The weakened won brings import prices up for Korea, a country heavily dependent on energy imports, and puts greater pressure on consumer prices, contradicting the central bank's primary objective of maintaining price stability.

According to Rhee, if the won-dollar exchange rate remains in the 1,470 won range for a significant time, consumer prices will surge by 2.05 percent this year, 0.15 percentage points higher than the BOK's initial projection of 1.9 percent.

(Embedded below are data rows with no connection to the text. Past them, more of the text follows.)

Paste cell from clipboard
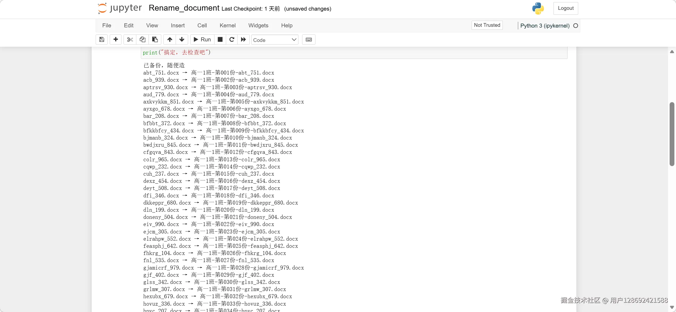This screenshot has height=312, width=676. coord(155,39)
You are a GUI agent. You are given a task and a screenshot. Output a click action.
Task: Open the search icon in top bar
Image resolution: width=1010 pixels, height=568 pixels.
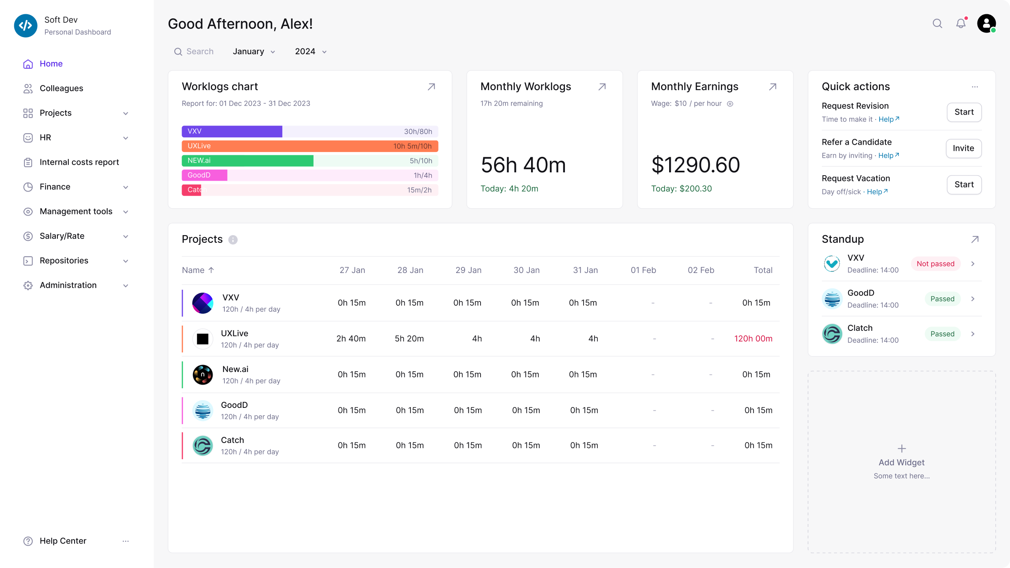pos(938,24)
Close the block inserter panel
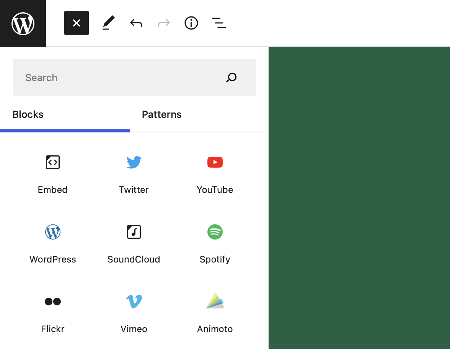This screenshot has width=450, height=349. pos(77,23)
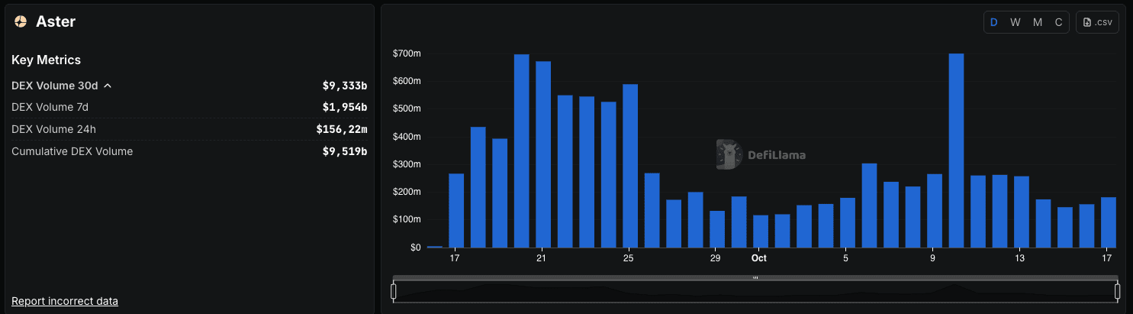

Rhe further stressed the monetary policy board agreed to leave room for a potential rate cut in the coming three months, considering the sluggish economy.

With the BOK’s decision to maintain the rate, the benchmark Kospi closed at 2527.49, gaining 30.68 points or 1.23 percent from the previous trading day. The secondary bourse Kosdaq wrapped up at 724.24, up 12.63 points or 1.77 percent.